Passage given
####################

2010-01-06 Thread Timothy Perrett
Yes, if you constantly change containers, then there is value in Atmosphere for 
that as it does leverage the native APIs for the container. We [lift] are 
waiting for servlet 3.0 to standardise the comet API - whilst its debatable if 
that will prove as an api standardisation solution, it should level the playing 
field somewhat - right now the different containers are all doing different 
things in different ways. 

Essentially lift uses special classes within Jetty (the continuation API) to 
make comet scalable... there is nothing stopping comet working in other 
containers with lift, the only restriction is that it does not use the native 
container API so it's essentially thread based - to that end, if you have a lot 
of connections things could get sticky. 

Lift has things that Atmosphere does not have (yet) like the multiplex support, 
and object delta'ing... perhaps other comet frameworks will get this in the 
future, but right now, using Jetty is not a deal breaker for most of our users. 
I guess its only really an issue if you have a heavy investment in something 
that is not jetty. However, I would stress that lift is an excellent framework 
even if your not using comet and that would of course deploy without any issues 
in any container.

####################

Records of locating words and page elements
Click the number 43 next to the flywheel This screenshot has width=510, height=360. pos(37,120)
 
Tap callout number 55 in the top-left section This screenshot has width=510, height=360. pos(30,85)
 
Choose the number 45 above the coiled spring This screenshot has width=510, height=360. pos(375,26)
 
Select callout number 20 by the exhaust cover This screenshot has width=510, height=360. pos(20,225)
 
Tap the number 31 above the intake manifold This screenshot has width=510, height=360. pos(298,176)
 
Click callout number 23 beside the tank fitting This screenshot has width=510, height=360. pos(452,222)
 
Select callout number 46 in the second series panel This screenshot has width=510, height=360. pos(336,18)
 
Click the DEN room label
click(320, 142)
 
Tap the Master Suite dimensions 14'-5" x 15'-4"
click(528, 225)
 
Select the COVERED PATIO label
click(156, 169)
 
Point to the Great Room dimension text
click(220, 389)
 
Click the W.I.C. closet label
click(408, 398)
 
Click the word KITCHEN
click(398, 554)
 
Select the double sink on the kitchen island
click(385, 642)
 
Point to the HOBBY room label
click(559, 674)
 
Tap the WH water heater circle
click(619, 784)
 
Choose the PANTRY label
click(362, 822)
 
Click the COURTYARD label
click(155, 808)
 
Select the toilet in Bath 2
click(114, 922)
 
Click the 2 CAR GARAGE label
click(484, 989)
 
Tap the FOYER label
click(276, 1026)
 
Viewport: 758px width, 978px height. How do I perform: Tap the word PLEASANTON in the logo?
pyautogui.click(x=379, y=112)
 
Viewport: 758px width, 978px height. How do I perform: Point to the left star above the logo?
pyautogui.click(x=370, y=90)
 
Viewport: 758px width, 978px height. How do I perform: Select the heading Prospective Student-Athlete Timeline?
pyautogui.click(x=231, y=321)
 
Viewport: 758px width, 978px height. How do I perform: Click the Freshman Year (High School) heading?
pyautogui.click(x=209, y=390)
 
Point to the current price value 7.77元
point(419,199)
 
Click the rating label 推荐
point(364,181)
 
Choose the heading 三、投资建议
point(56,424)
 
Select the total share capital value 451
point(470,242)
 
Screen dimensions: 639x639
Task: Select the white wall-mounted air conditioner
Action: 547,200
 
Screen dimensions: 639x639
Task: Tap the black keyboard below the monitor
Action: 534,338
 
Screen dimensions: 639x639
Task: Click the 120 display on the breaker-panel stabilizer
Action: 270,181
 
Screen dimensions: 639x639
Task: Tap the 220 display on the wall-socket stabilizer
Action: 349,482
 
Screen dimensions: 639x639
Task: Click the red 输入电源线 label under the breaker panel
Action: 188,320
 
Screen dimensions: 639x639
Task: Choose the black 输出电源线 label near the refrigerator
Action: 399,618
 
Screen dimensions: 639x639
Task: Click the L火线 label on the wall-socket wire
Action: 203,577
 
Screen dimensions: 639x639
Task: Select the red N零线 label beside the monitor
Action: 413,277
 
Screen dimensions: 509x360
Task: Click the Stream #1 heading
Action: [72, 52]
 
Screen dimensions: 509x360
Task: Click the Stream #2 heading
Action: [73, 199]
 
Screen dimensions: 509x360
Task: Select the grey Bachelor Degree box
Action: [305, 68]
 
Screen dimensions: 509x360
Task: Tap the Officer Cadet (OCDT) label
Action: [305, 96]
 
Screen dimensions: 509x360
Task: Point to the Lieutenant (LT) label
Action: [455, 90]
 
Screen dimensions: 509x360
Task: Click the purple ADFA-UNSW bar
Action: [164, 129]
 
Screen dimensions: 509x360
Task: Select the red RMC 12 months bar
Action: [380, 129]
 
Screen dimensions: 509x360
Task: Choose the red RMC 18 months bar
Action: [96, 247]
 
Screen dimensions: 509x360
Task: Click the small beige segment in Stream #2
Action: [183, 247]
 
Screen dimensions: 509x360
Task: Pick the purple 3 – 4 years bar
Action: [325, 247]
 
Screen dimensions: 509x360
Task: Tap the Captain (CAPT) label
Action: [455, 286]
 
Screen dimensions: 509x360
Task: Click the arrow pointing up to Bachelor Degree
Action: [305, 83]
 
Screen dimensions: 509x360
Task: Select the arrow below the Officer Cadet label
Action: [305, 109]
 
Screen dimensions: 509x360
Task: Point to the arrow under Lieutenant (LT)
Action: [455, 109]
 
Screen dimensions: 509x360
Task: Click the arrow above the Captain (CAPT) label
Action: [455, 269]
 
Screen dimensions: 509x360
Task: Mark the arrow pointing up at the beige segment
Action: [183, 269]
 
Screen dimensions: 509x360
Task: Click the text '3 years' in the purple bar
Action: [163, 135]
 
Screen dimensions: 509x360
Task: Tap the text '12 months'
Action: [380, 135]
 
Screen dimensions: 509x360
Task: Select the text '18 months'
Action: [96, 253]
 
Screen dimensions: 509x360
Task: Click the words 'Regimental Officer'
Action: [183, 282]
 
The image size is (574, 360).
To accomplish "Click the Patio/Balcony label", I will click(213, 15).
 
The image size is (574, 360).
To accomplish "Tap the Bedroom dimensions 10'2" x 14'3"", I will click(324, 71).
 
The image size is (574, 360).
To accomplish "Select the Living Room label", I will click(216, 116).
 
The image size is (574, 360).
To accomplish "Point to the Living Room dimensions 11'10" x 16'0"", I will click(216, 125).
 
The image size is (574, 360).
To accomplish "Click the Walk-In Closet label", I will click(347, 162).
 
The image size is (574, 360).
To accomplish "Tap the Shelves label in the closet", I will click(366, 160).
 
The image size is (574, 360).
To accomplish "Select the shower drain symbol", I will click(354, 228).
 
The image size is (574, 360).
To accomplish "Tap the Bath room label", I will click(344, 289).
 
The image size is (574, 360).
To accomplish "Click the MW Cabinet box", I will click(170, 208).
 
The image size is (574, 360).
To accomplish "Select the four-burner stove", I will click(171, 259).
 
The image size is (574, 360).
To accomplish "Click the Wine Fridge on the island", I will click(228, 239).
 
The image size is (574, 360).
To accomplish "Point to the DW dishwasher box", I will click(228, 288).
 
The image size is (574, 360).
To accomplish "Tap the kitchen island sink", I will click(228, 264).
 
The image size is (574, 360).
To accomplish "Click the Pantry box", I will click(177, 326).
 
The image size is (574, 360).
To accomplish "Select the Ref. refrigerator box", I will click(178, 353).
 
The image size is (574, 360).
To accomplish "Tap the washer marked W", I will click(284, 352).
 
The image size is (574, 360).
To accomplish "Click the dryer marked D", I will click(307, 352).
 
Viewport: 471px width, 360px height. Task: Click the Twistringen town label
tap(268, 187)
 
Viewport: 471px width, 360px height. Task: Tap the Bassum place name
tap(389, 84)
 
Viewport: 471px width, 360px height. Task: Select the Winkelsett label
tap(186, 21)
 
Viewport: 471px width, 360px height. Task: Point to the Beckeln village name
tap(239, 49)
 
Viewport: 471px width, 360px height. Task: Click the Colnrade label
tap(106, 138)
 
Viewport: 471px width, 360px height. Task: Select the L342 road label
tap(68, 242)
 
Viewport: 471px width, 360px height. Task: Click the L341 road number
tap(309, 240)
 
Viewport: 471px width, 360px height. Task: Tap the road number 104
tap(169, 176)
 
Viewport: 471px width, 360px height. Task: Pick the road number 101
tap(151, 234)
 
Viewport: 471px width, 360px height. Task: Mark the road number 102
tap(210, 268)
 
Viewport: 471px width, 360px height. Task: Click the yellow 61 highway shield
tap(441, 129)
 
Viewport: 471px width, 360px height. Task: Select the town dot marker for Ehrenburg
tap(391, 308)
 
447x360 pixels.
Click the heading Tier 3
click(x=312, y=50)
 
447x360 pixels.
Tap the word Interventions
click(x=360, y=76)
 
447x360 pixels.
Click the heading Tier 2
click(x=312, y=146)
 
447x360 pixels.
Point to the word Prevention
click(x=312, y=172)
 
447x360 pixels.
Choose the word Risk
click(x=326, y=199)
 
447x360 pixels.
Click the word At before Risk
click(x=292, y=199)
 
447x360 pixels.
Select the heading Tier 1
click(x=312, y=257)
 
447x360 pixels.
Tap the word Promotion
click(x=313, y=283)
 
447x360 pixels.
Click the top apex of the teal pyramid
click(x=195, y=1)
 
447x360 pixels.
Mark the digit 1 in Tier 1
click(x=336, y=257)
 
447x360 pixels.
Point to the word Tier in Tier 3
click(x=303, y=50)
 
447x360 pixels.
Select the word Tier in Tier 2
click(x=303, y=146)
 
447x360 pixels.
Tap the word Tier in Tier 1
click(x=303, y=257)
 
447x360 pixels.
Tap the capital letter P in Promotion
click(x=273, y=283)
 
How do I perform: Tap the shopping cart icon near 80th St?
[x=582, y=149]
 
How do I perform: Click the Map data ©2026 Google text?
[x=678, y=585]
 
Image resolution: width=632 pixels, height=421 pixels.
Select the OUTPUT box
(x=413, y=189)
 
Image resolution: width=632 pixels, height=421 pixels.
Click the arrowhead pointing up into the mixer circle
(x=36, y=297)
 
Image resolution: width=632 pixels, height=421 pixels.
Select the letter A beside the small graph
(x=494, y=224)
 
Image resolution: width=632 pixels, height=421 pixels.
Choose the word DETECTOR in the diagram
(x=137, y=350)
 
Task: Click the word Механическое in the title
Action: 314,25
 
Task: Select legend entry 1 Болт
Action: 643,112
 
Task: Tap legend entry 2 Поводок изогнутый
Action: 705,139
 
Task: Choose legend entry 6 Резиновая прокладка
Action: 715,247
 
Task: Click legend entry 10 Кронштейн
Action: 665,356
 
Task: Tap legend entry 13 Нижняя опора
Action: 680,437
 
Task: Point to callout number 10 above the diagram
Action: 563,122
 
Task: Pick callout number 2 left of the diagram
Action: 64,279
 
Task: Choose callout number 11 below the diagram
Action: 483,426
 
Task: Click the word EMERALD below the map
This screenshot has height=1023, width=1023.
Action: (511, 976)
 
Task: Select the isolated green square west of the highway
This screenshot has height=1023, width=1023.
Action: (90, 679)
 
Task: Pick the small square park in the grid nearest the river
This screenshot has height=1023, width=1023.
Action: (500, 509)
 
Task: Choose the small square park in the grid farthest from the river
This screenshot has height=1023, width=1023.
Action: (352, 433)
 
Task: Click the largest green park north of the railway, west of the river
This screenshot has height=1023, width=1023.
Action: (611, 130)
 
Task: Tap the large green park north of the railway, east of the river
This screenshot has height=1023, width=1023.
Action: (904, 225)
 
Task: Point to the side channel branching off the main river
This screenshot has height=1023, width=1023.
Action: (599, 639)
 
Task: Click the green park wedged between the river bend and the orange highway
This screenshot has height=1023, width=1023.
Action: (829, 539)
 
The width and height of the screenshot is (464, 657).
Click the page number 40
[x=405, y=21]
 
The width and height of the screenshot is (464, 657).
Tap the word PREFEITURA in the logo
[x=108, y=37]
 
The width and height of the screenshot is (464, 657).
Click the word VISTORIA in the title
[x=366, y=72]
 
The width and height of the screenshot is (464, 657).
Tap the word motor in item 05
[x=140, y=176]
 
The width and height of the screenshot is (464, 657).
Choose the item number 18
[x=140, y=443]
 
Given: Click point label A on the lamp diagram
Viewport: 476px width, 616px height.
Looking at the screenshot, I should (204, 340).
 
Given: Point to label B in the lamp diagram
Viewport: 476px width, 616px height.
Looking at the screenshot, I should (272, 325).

####################

Goals
a: Print the portion of the post on Lift and comet support starting at "Essentially lift uses" and ending at "in any container.".
b: Proceed with the mailing list post on Lift, Atmosphere and comet support, picking up after its final sentence.
The entries bear no relation to the mailing list post on Lift and Atmosphere.

Answers for the exercise
a:
Essentially lift uses special classes within Jetty (the continuation API) to 
make comet scalable... there is nothing stopping comet working in other 
containers with lift, the only restriction is that it does not use the native 
container API so it's essentially thread based - to that end, if you have a lot 
of connections things could get sticky. 

Lift has things that Atmosphere does not have (yet) like the multiplex support, 
and object delta'ing... perhaps other comet frameworks will get this in the 
future, but right now, using Jetty is not a deal breaker for most of our users. 
I guess its only really an issue if you have a heavy investment in something 
that is not jetty. However, I would stress that lift is an excellent framework 
even if your not using comet and that would of course deploy without any issues 
in any container.

b:
I actually had a discussion with Jean-Francois at Devoxx this year about 
Atmosphere and Lift ;-)

Cheers, Tim



On 6 Jan 2010, at 12:40, Paul Sandoz wrote:

 
 On Jan 6, 2010, at 12:49 PM, Timothy Perrett wrote:
 
 paksegu,
 
 Lift does have better comet support than Atmosphere, but it depends what 
 your use case is and what you specifically want to do. If you chose to run 
 lift with atmosphere you'd essentially be loosing out on some of lift's best 
 features. As jonas says, Akka does indeed use Atmosphere to good effect, but 
 its a different tool, for a different job IMHO (although you can run them in 
 tandem if your use case dictates that need).
 
 So, lets try to add some clarity here by ascertaining what exactly you want 
 to do... before this turns into a my comet is better than your comet flame 
 war ;-)
 
 
 How does Lift achieve portability across the various Comet APIs supported by 
 Web/App servers?
 
 Would i be right in assuming that currently only Jetty is supported? [*]
 
 If so the Atmosphere Comet Portable Runtime may be of benefit.
 
 Paul.
 
 [*] I had a quick look at the lift source and specifically looked at 
 net.liftweb.http.provider.servlet.HTTPRequestServlet.
 
 Cheers, Tim
 
 On 6 Jan 2010, at 11:29, Jonas Bonér wrote:
 
 Akka has excellent Atmosphere support. Akka can be used with Lift.
 http://doc.akkasource.org/comet
 
 2010/1/6 paksegu paks...@gmail.com:
 Hello World.
 I am a Lift beginner and I would like to know if anyone has
 successfully succeeded in running Lift on Atmosphere: 
 https://atmosphere.dev.java.net
 thanks.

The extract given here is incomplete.